-- start Excerpted data --

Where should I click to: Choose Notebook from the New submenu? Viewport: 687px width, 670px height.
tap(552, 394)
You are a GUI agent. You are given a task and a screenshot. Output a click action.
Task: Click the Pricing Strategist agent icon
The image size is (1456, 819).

-- end Excerpted data --
-- start Excerpted data --

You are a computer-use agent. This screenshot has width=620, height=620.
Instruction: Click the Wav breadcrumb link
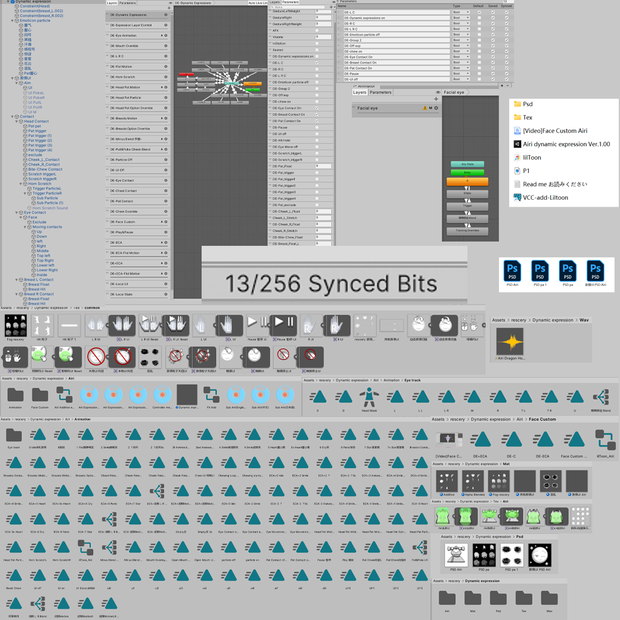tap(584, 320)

-- end Excerpted data --

**Short task**
Could you output verbatim the lines above, from the line with "You are a computer-use" to the line with "tap(584, 320)", with the pictures left out?

**Answer for the task**
You are a computer-use agent. This screenshot has width=620, height=620.
Instruction: Click the Wav breadcrumb link
tap(584, 320)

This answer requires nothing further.